Factory AI's task-specific agents handle production tickets, tests, and code quality checks across eight-to-ten hour sessions without human intervention. The approach: build agents that embed quality signals early, rather than fixing AI-generated code afterward. Stanford research cited by Factory suggests codebase quality is the sole predictor of AI agent success.

Factory AI's coding agents are outperforming OpenAI and Anthropic's tools on enterprise use cases, according to internal benchmarks shared by co-founder and CTO Eno Reyes. The difference comes down to context management and what Reyes calls "harness engineering."

Factory's "Droids" run model-agnostic, connecting to GitHub, Linear, Slack, and Sentry without forcing IDE or vendor lock-in. They handle sessions lasting eight to ten hours, managing context limits and tool calls across the full software development lifecycle. The team spent three years building the infrastructure to make this work at scale.

The pitch matters because autocomplete tools are already increasing code churn 20-40% as AI-generated code proliferates, studies suggest. Factory's approach differs: embed quality signals upfront. Their agents use linters, type checkers, security scanners, and complexity analyzers to validate work without human review. If the codebase lacks these signals, Droids can add them.
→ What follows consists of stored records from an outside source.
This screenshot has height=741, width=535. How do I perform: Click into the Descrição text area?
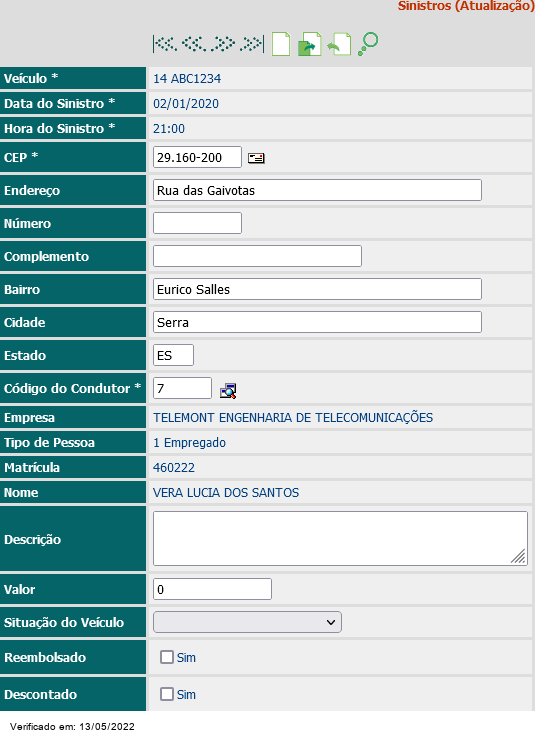pyautogui.click(x=340, y=538)
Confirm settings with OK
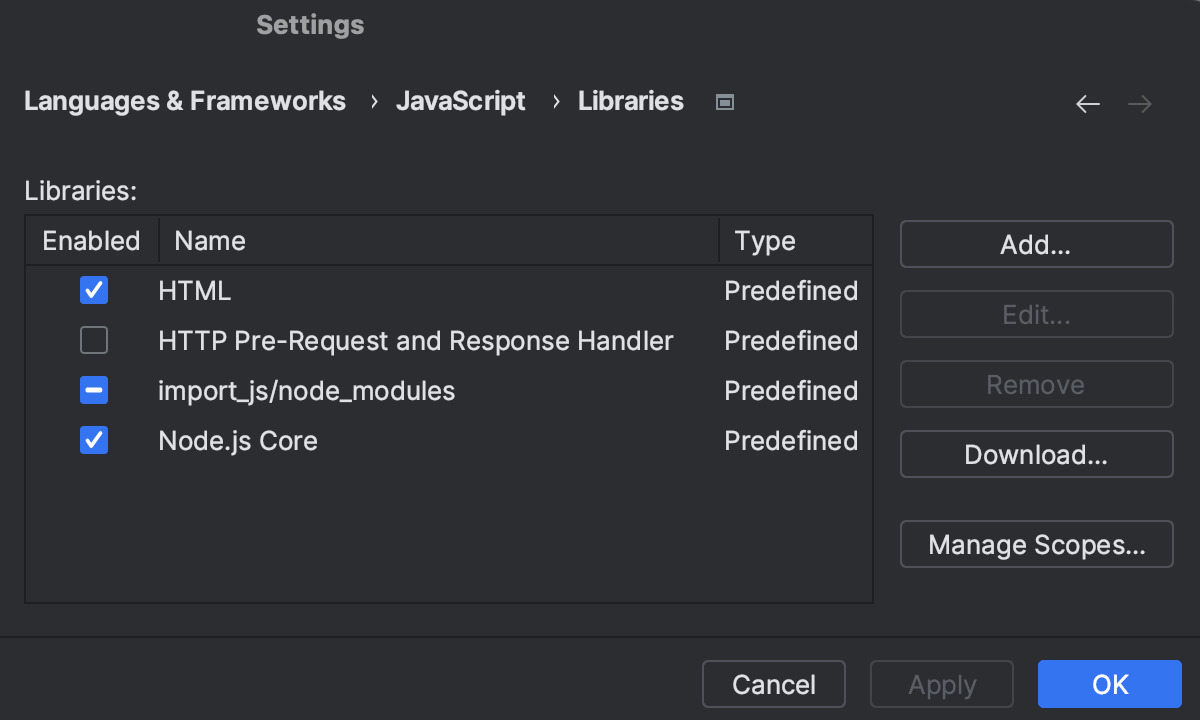Viewport: 1200px width, 720px height. click(1110, 684)
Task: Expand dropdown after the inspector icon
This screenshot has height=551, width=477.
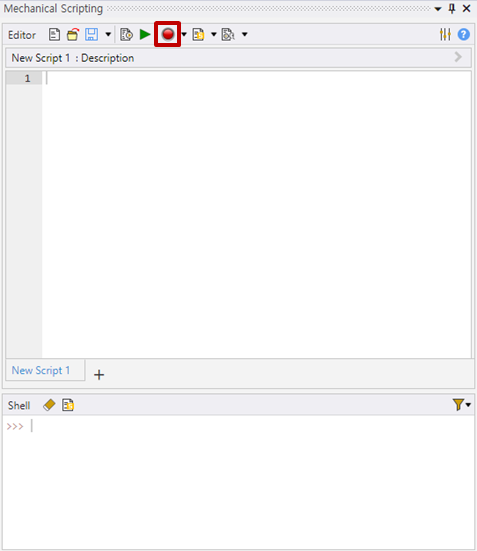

Reyes says most organizations have minimal validation signals implemented. Factory's agents are optimized for these signals, which Stanford research highlighted as the sole predictor of AI agent success. The company calls poorly structured codebases "slop code" and targets large, messy repositories where other tools fail.

The technical details matter here. Recent LLMs trained with reinforcement learning, including Anthropic's Sonnet 3.7, produce what developers call "code smells": CLI-biased output and architectural anti-patterns that require manual fixes. Factory claims their context compression beats both OpenAI and Anthropic's approaches, though they acknowledge enterprise needs differ from public benchmarks like SWE-Bench.

NEA and Sequoia back the startup, betting on "agent-ready" codebases as the next infrastructure layer. Reyes, previously at Hugging Face, frames this as industrial process rather than research: hundreds of small optimizations that add up to agents that actually ship.

The test: whether enterprises trust agents for production work. Early implementations remain research experiments for most organizations. Factory's wager is that quality signals baked into the process, not bolted on after, change that calculation.